2015-01-21 Thread Ganesh Sittampalam
Hi,

On 21/01/2015 15:51, Ivan Zakharyaschev wrote:

 I've started to explore the available ways to import history from Git,
 and have come to some uncertainty.

Apologies for that, the situation is indeed a little messy.

[...]

 Which tool should I prefer? Are they substantially different? Does
 `darcs convert` work better than `darcs-fastconvert` from
 darcs-bridge? Are there any news in this area?

Note that darcs-fastconvert still exists independently of darcs-bridge,
see https://hackage.haskell.org/package/darcs-fastconvert

I'm not sure how up to date it is though.

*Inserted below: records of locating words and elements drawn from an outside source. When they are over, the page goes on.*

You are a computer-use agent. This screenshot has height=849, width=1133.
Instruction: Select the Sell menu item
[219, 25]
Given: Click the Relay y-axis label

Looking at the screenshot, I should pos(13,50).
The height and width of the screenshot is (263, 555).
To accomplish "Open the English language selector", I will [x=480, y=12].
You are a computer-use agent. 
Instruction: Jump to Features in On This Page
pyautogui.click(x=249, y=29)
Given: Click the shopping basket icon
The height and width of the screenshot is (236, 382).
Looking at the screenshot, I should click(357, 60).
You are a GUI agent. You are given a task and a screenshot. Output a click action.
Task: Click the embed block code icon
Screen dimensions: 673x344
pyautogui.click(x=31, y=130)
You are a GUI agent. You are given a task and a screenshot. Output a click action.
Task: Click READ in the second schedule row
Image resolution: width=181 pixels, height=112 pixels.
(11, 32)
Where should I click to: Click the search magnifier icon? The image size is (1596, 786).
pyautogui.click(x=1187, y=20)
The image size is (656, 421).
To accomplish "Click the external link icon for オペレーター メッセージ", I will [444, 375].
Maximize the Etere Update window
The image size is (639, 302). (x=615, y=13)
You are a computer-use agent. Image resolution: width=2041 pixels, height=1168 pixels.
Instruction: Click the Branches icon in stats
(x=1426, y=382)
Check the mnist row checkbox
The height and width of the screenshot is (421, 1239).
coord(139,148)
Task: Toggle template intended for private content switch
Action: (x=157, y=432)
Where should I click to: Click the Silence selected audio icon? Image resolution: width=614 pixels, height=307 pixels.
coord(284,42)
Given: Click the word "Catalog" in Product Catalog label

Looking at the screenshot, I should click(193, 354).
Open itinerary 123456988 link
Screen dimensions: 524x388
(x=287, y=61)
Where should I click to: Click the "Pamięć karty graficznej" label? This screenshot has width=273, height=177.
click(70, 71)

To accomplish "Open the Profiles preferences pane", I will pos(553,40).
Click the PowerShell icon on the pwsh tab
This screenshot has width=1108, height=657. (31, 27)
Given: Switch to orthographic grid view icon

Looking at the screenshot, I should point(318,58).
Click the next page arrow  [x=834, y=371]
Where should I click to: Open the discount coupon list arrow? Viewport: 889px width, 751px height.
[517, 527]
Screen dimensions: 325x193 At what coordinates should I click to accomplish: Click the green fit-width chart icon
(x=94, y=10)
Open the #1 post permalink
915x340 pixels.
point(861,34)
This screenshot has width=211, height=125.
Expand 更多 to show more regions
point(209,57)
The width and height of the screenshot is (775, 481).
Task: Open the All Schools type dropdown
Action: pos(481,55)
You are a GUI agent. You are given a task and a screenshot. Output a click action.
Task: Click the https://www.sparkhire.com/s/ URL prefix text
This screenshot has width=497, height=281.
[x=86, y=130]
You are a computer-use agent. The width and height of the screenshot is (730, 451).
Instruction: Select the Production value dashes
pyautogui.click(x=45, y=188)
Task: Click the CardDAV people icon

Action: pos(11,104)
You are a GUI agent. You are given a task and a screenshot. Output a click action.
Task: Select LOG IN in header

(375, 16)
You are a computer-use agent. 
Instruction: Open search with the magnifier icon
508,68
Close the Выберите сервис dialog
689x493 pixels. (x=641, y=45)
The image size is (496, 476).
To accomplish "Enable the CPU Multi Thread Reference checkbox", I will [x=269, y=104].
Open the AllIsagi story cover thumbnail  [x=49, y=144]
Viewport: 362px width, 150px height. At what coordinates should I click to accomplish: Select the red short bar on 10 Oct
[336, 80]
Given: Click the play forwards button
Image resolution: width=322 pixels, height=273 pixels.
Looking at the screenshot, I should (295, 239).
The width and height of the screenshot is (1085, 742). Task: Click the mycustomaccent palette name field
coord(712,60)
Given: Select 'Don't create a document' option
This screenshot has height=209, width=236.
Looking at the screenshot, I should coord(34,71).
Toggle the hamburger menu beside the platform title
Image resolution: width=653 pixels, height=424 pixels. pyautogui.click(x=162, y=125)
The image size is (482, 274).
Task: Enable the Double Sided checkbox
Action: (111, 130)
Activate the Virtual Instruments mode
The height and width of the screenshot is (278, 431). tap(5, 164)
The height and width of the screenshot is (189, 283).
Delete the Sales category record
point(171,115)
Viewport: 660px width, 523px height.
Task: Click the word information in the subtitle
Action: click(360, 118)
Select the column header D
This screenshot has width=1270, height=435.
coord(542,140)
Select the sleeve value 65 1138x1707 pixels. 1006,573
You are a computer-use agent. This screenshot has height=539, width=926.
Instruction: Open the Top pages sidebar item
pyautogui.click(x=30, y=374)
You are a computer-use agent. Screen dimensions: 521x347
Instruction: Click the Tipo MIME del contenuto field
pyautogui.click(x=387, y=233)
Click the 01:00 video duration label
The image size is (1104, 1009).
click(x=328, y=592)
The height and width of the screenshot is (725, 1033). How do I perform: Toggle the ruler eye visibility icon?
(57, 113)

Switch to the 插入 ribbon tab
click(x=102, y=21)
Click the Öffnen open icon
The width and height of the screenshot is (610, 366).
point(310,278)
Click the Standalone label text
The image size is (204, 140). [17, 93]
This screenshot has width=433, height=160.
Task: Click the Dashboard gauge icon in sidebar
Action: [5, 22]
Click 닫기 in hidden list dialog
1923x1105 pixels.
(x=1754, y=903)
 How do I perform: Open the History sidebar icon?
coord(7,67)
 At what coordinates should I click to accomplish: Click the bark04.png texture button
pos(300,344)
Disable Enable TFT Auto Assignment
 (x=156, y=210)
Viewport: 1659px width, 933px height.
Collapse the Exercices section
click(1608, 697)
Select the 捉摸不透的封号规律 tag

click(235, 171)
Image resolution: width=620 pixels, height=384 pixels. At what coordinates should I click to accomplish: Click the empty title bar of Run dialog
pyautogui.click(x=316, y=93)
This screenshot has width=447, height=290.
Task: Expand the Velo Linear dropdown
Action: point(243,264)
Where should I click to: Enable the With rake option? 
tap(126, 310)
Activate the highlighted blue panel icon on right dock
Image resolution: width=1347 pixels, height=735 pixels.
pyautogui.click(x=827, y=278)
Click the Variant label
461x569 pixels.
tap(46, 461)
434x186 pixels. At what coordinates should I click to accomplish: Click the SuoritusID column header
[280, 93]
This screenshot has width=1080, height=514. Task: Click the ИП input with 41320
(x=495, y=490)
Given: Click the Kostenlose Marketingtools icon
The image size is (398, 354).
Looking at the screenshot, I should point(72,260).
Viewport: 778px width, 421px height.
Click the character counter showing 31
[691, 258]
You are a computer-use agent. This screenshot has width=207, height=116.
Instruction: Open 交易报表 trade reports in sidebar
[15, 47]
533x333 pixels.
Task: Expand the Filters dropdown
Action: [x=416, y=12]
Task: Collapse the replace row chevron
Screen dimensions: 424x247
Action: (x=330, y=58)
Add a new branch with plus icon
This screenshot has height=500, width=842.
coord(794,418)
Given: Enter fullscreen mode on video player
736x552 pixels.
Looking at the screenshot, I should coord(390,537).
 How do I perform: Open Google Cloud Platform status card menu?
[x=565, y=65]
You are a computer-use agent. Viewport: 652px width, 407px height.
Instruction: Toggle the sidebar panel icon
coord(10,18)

'darcs convert' is currently supported.

 These things seem not to be clarified on the wiki. At least, a note in
 http://darcs.net/DarcsBridgeUsage stating that it is obsolete (if
 this is true) and linking to the more fresh page would help.

Good point, I've updated it as you suggest.

 Also, if I'm using darcs-2.8.4 from my distro, and according to the
 wiki, `darcs convert` is available in darcs-2.10 only, then should I
 build a new darcs or try to build darcs-bridge?

I'd suggest building a new darcs and using 'darcs convert'.